Thursday, October 07, 2010

Porcelain Buddha- Guest Blogger Post on Living in Japan!

Ahh... the bright white vision of porcelain heaven.


Many memories shared here, reading magazines, playboys, or the maker of your toilet paper company. Whether it was a twelve pack of bud light, (keystone, if you were poor) or some Indian food, our friend was always there to comfort us in time of need.
Well, in Japan toilets are a whole new kind of comfort and I think I will call this one, the porcelain Buddha, because poop like this is how it should be.
A toilet seat packed with +10 armor, +15 butt cleaning and +20 to "insert word here" cleaners, ahh and that it does...

Before I go on with this fabulous invention, I have a few things to say about the old school Japanese toilet.  Actually, I will use only three words to describe this abomination. Crap on pants! Yup, the porcelain toilet from Lucifer himself.

Read more about the old & new Japanese toilets by clicking below!




You will find most of these toilets inside public bathroom stations or an old style Japanese apartment.

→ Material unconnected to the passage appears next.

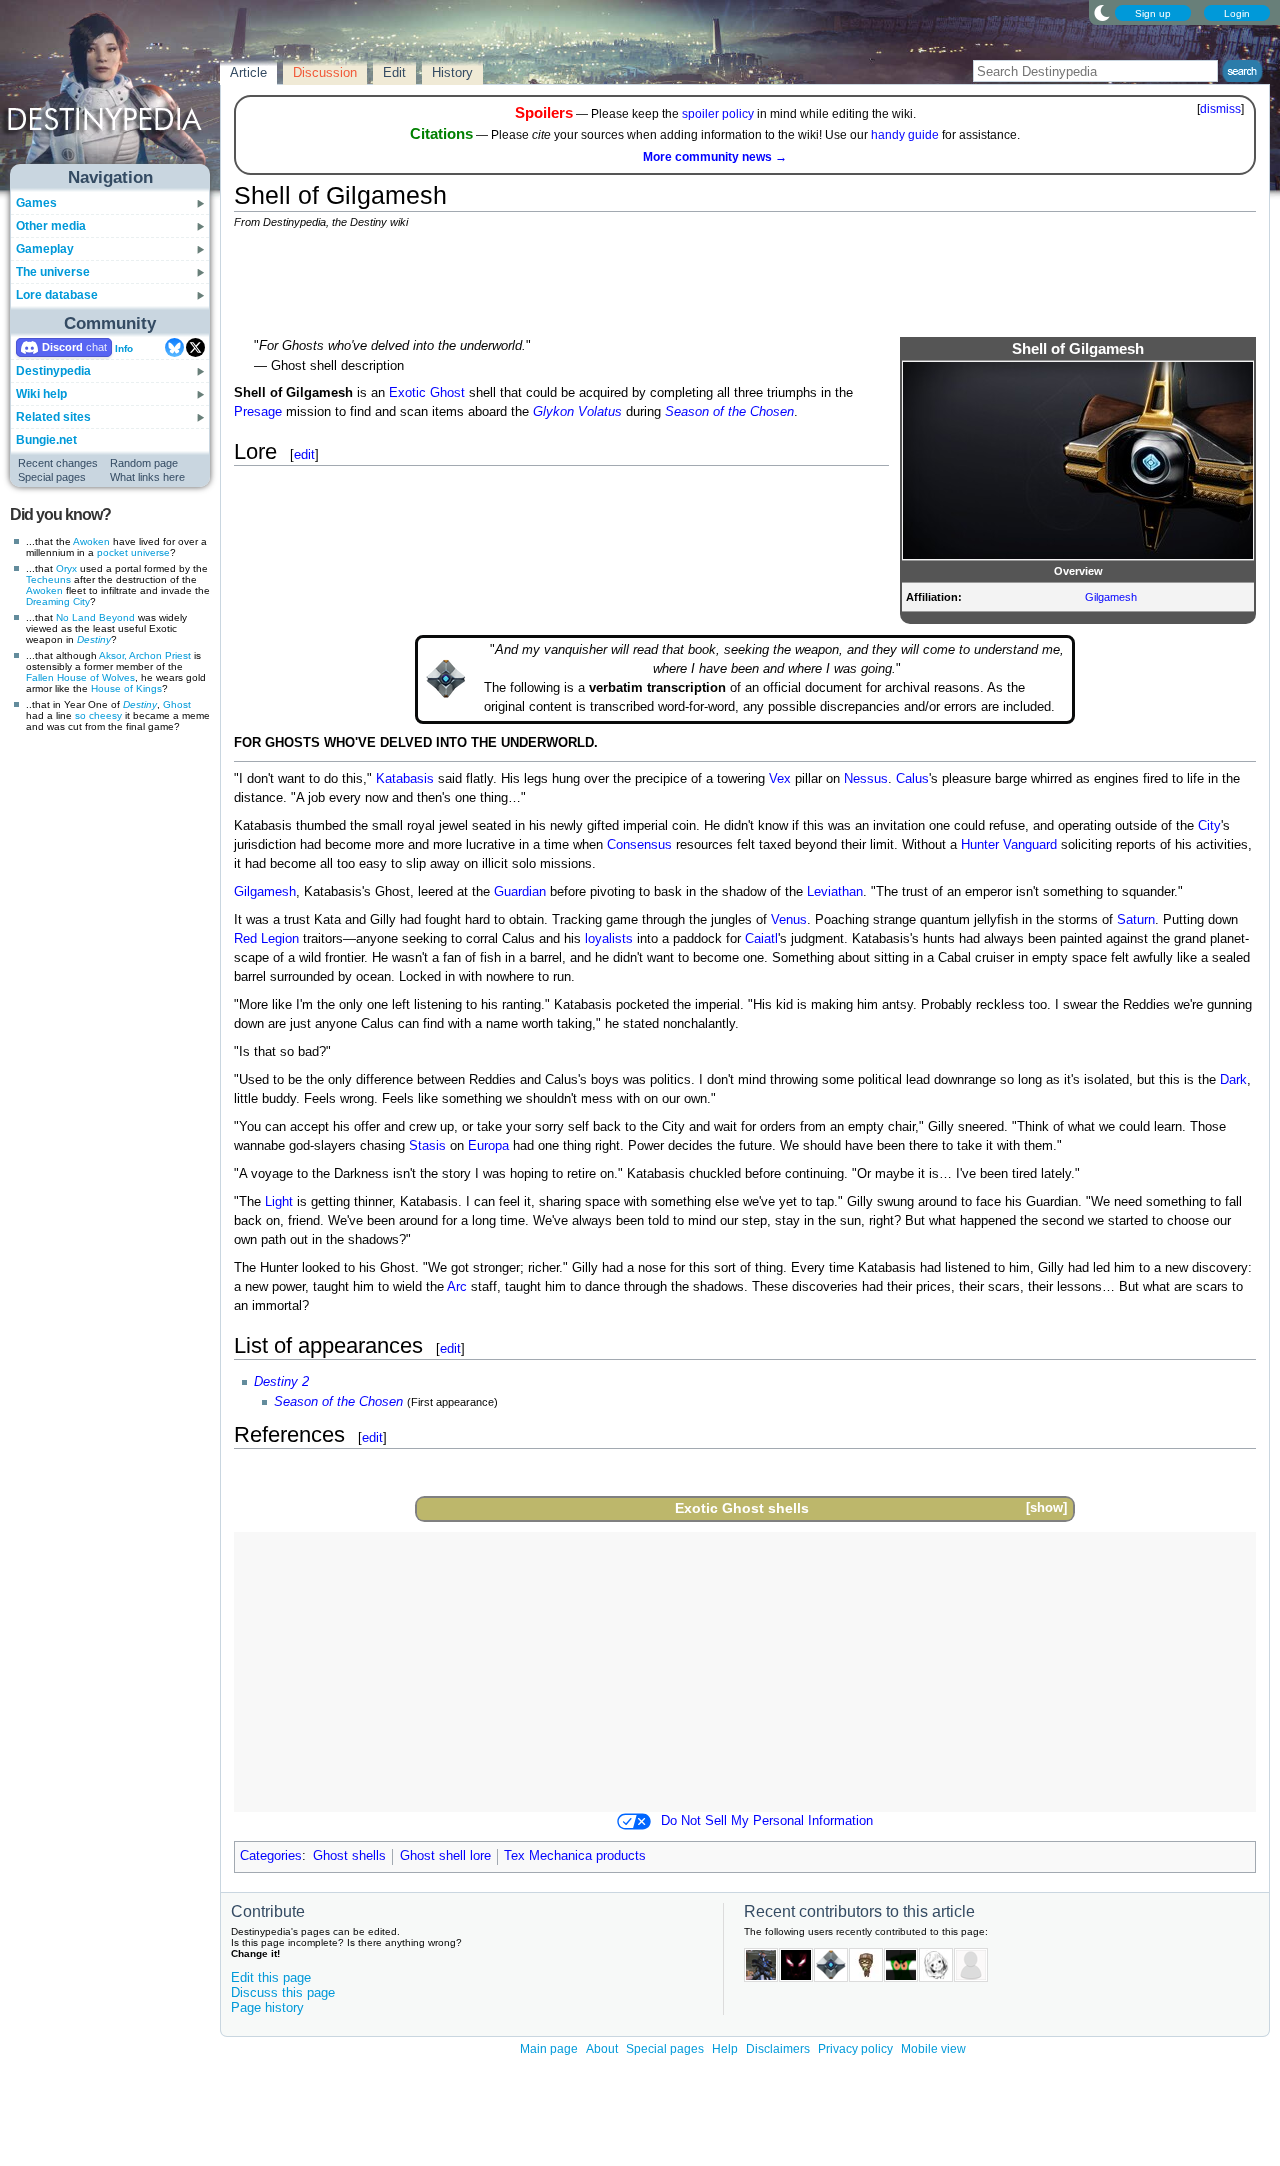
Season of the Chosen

You squat down and aim like you never aimed before and all this while trying not to touch the public restroom floor with your butt or fall in.
I have heard stories that these type of toilets, are in fact, healthy on the colon. Perhaps because of the way you bend down and release your fury- Hemorrhoids be gone! It is actually a good work out to take a poo- requiring core strength, perfecting a squat and immense balance.
I do not recommend the old style Japanese toilet for out of shape people or you will become one with the toilet.  If you come to Japan, you will definitely use this, whether you want to or not. Anyway no more rambling, it is very easy to crap on your pants and I am not going to go into details, or explain how I did. Take my word for it.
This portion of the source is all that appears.